● Work to complete
Leaving out the images, repeat all the lines below exactly.

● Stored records
Segment Open
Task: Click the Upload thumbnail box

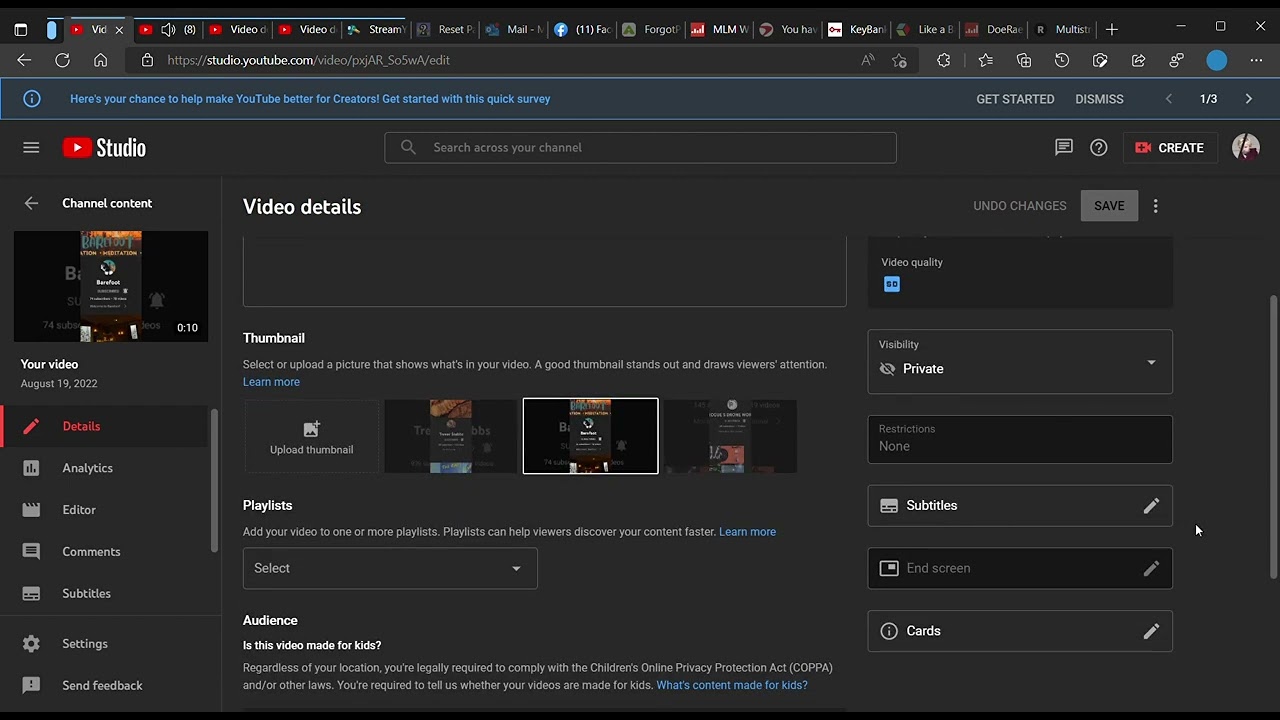Action: pyautogui.click(x=311, y=437)

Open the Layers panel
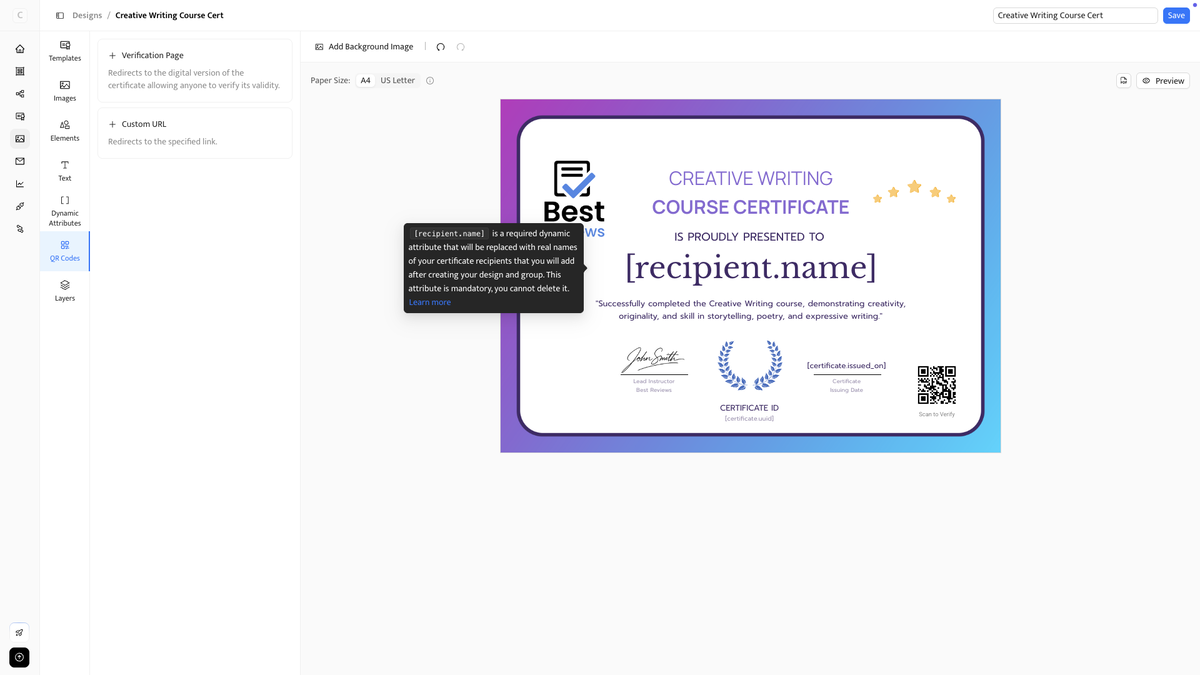[64, 290]
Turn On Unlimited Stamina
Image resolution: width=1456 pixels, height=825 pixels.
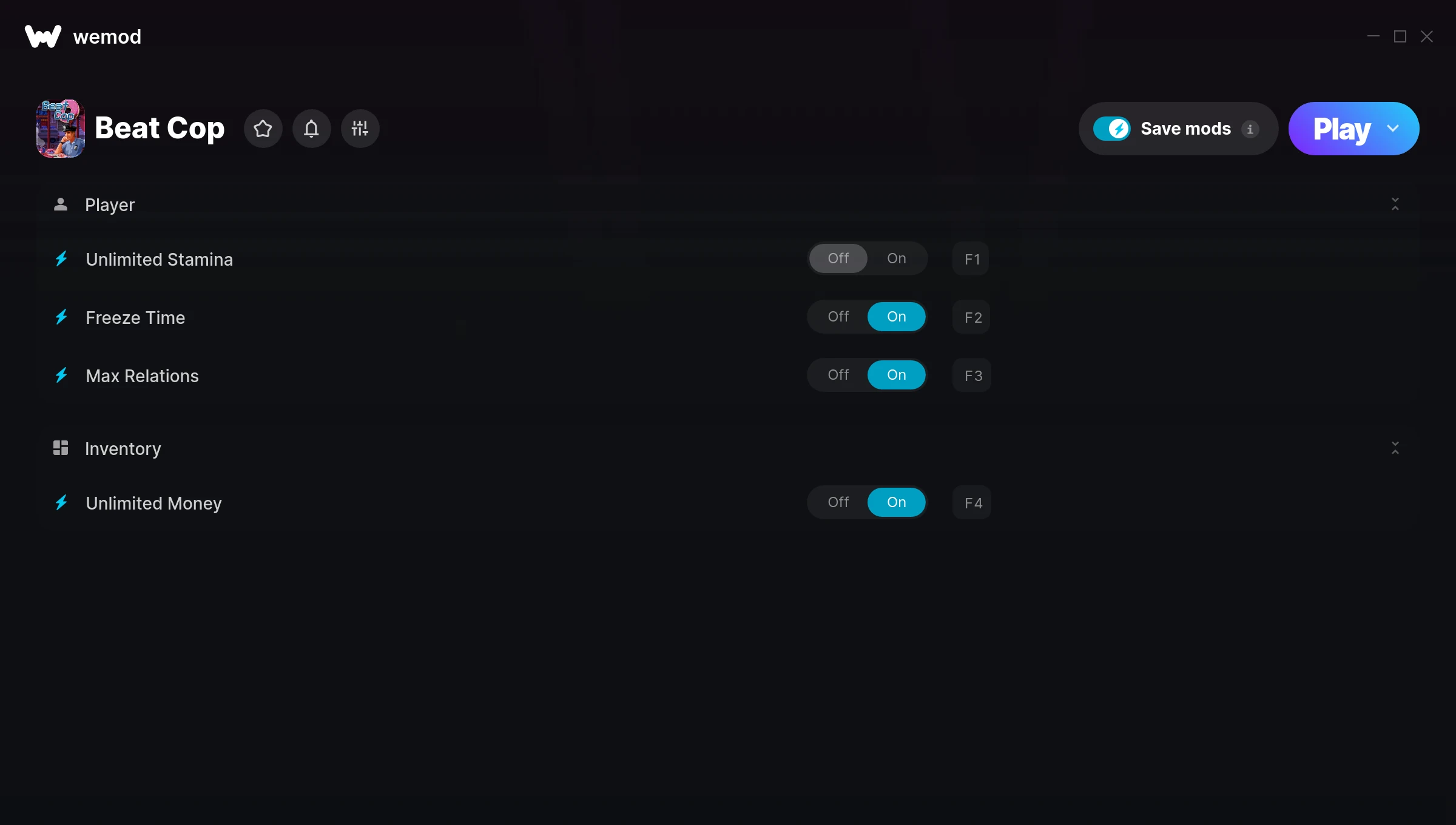pos(896,258)
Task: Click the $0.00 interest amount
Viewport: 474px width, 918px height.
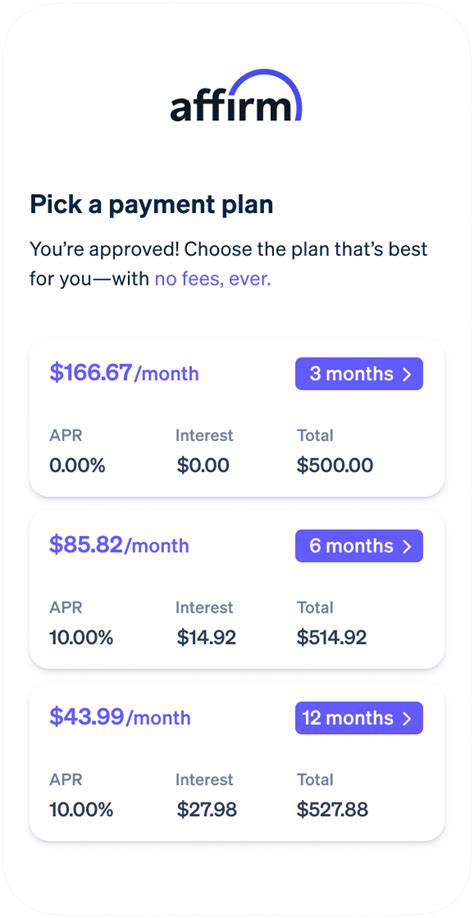Action: click(x=203, y=465)
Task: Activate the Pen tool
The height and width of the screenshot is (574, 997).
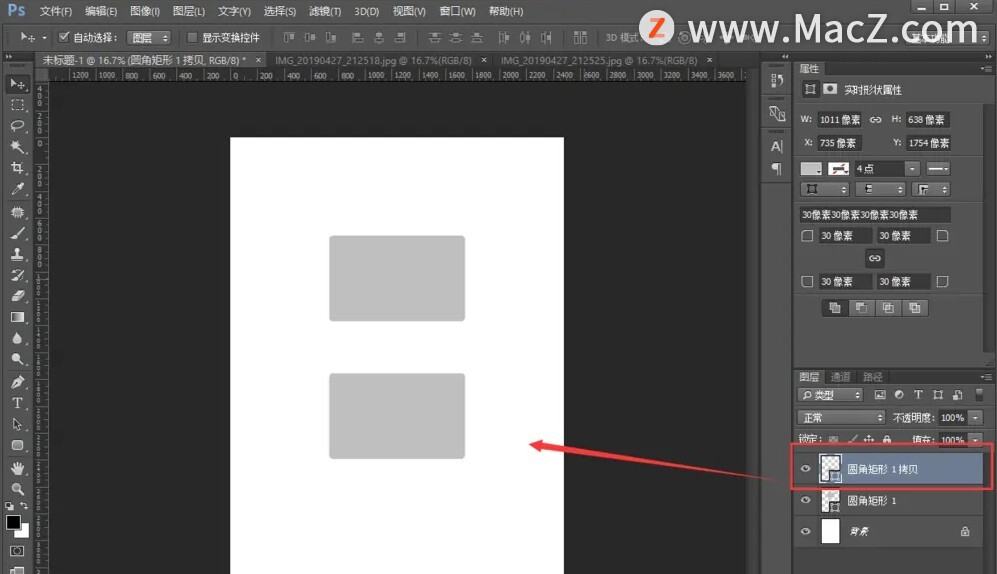Action: pos(17,381)
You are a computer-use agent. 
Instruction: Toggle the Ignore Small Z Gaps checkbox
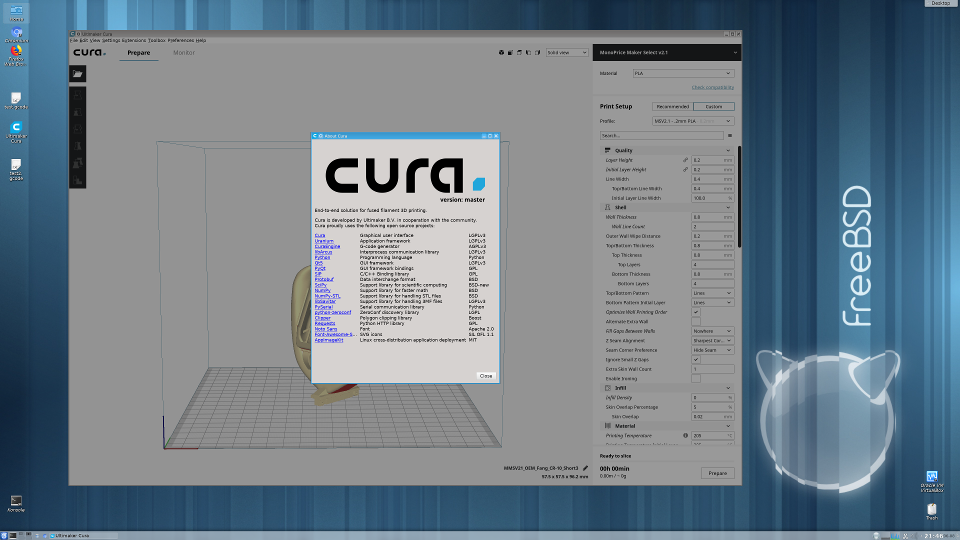coord(696,359)
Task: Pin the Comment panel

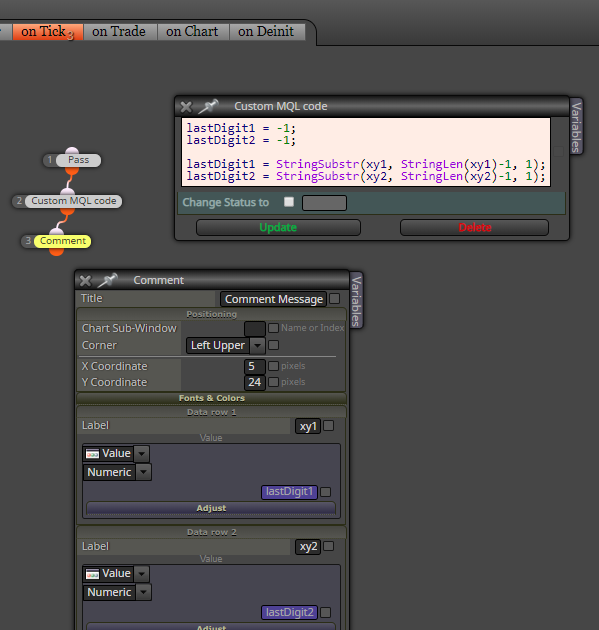Action: [x=108, y=280]

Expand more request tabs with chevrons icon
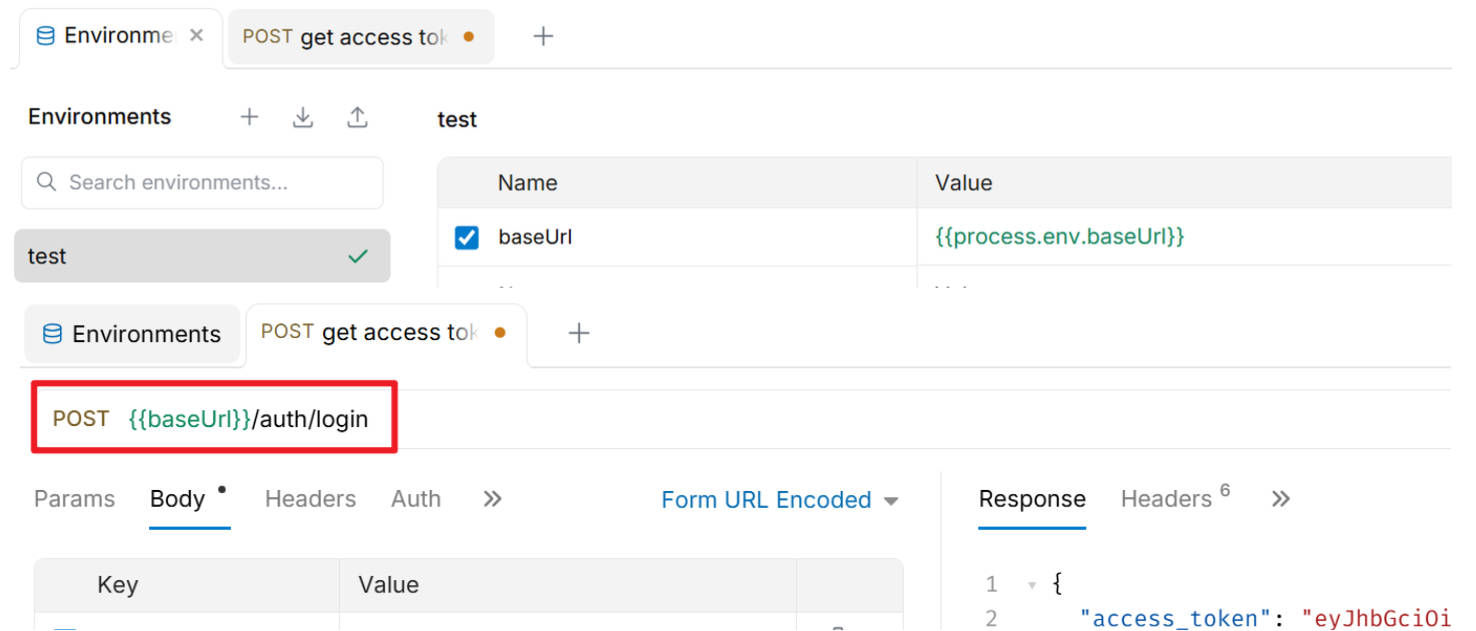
Segment Closed
● Response below
Task: Click the Upload thumbnail box

Action: pyautogui.click(x=311, y=437)

Open the Layers panel
[64, 290]
Turn On Unlimited Stamina
Image resolution: width=1456 pixels, height=825 pixels.
pos(896,258)
Task: Click the $0.00 interest amount
Viewport: 474px width, 918px height.
Action: click(x=203, y=465)
Task: Activate the Pen tool
The height and width of the screenshot is (574, 997).
Action: pos(17,381)
You are a computer-use agent. 
Instruction: Toggle the Ignore Small Z Gaps checkbox
coord(696,359)
Task: Pin the Comment panel

Action: [x=108, y=280]

Expand more request tabs with chevrons icon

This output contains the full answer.